## GIVEN ENTRIES
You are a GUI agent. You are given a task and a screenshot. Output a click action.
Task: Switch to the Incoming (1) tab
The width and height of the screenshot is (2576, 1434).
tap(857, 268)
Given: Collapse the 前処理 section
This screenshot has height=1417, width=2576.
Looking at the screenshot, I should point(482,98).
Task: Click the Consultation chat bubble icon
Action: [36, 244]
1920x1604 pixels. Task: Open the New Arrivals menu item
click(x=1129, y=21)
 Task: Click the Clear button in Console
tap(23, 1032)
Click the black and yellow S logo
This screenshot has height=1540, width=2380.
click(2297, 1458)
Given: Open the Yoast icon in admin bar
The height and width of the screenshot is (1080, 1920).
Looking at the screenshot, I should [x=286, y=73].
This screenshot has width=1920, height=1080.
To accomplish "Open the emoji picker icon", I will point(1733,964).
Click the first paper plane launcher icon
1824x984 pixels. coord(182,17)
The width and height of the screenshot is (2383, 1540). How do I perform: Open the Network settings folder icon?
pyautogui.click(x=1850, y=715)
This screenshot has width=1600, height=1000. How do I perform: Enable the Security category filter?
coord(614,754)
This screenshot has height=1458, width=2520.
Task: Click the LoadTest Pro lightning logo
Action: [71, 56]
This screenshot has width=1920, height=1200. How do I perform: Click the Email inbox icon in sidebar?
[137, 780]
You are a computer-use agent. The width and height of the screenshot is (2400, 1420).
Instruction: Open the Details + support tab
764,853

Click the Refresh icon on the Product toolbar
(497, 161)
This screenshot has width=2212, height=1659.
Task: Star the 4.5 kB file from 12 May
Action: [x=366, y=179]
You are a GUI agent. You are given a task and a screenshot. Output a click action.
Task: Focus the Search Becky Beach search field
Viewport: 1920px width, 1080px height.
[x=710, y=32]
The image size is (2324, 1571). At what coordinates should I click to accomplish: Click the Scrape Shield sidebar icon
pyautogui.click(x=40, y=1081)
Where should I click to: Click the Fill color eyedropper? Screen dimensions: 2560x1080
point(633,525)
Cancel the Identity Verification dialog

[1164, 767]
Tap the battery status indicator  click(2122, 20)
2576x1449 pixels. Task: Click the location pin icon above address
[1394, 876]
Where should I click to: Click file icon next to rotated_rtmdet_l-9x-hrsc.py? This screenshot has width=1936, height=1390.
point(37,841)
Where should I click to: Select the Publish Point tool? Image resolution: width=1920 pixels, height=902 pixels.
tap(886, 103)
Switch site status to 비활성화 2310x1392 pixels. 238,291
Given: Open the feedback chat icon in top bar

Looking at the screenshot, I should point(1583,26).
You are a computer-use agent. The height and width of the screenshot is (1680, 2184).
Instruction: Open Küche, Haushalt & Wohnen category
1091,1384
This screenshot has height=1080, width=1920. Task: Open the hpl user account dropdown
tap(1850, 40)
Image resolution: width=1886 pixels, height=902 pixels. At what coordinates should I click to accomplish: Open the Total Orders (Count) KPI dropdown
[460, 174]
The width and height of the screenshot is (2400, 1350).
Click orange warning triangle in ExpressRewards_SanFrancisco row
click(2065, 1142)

## ACTION ITEM
Nothing outside the span should appear: transcribe the lines from the one containing "Switch site status" through the last line of the records.

## WRITTEN ANSWER
Switch site status to 비활성화 2310x1392 pixels. 238,291
Given: Open the feedback chat icon in top bar

Looking at the screenshot, I should point(1583,26).
You are a computer-use agent. The height and width of the screenshot is (1680, 2184).
Instruction: Open Küche, Haushalt & Wohnen category
1091,1384
This screenshot has height=1080, width=1920. Task: Open the hpl user account dropdown
tap(1850, 40)
Image resolution: width=1886 pixels, height=902 pixels. At what coordinates should I click to accomplish: Open the Total Orders (Count) KPI dropdown
[460, 174]
The width and height of the screenshot is (2400, 1350).
Click orange warning triangle in ExpressRewards_SanFrancisco row
click(2065, 1142)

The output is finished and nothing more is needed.